Activity: Beginning with the line that holds "Task: Open the FareAmt", copy each line exactly through the end of the entries, but leave the pictures out.

[Items from a data source]
• • • • • • •

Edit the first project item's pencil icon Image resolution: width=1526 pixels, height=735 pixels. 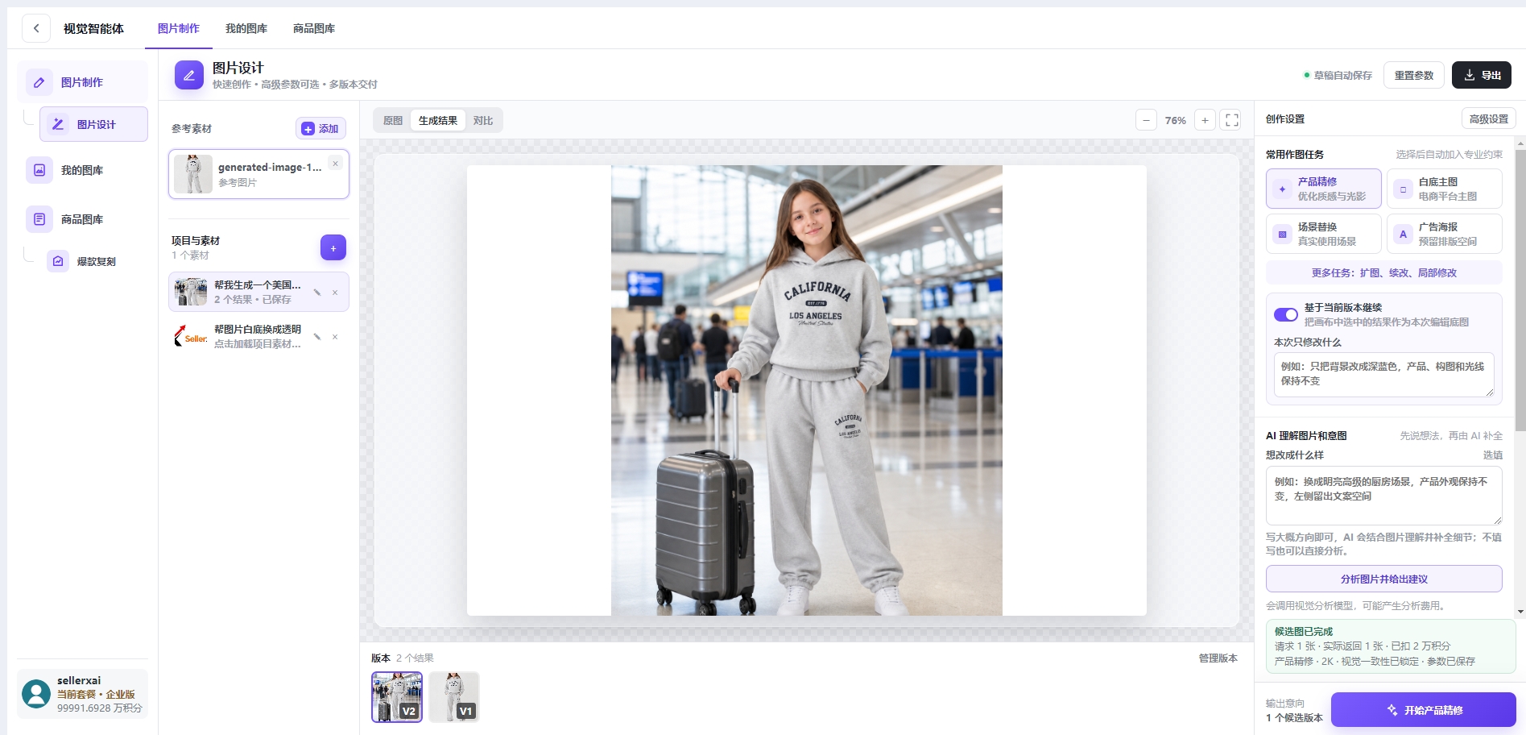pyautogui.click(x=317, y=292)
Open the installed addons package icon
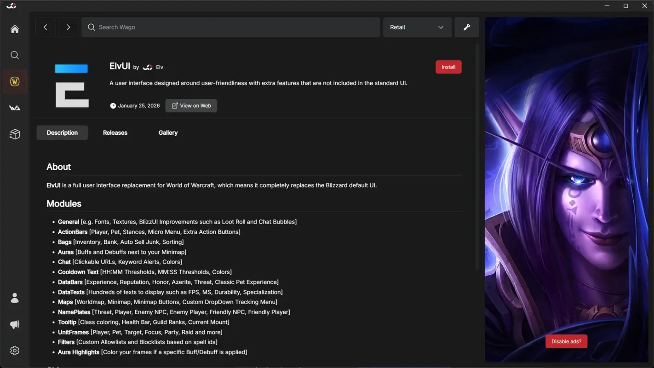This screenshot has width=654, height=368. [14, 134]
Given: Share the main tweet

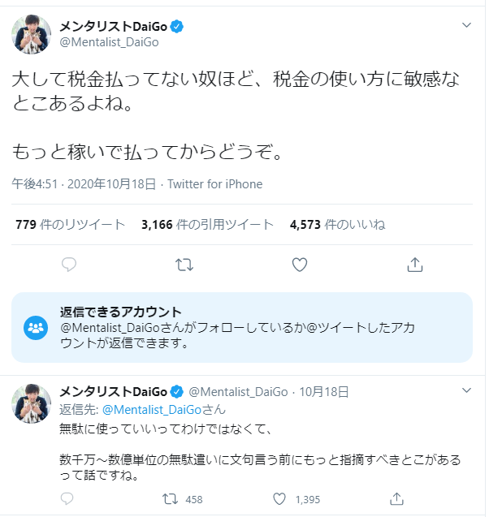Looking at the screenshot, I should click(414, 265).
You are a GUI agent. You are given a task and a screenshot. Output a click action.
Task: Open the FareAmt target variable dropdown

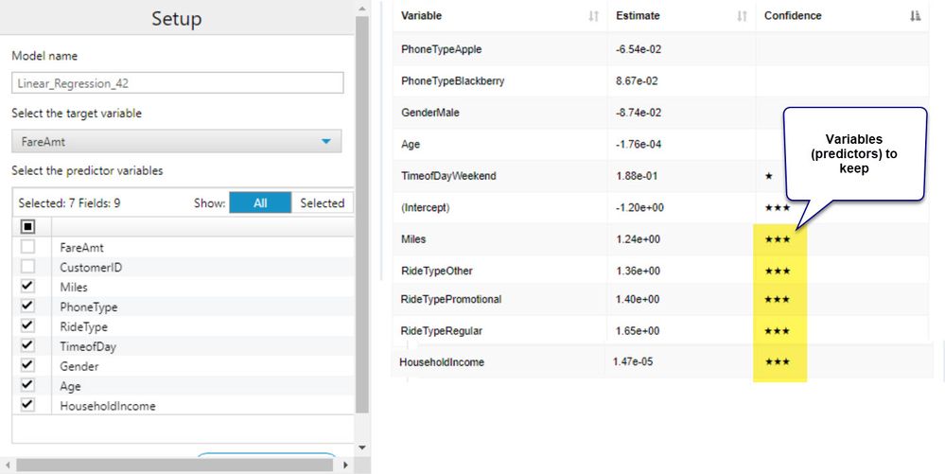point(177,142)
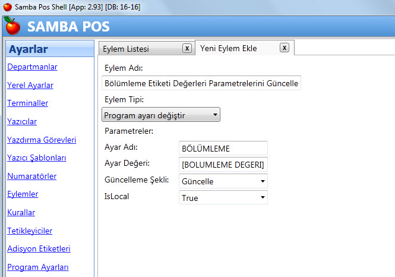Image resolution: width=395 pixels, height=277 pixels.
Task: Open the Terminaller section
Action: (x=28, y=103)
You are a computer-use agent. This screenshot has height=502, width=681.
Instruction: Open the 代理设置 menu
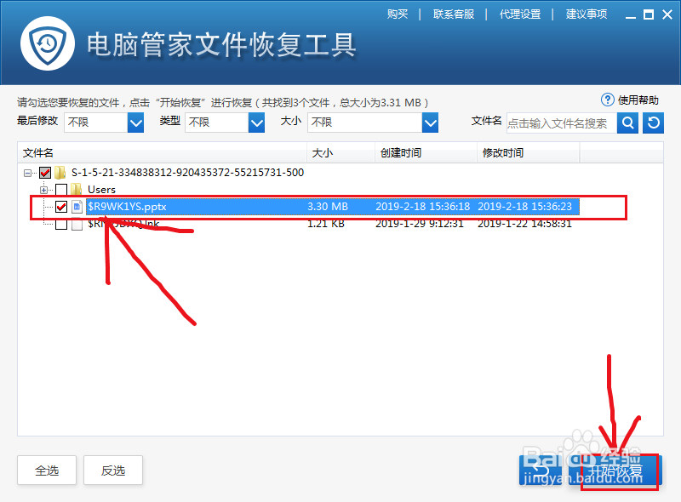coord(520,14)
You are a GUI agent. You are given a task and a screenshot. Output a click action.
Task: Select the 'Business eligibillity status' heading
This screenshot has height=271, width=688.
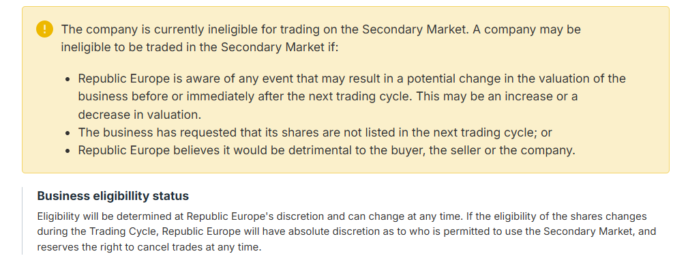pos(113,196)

• • • • • • •

Final answer:
Task: Open the FareAmt target variable dropdown

point(177,142)
Image resolution: width=395 pixels, height=277 pixels.
Task: Open the Terminaller section
Action: (x=28, y=103)
You are a computer-use agent. This screenshot has height=502, width=681.
Instruction: Open the 代理设置 menu
coord(520,14)
You are a GUI agent. You are given a task and a screenshot. Output a click action.
Task: Select the 'Business eligibillity status' heading
This screenshot has height=271, width=688.
pos(113,196)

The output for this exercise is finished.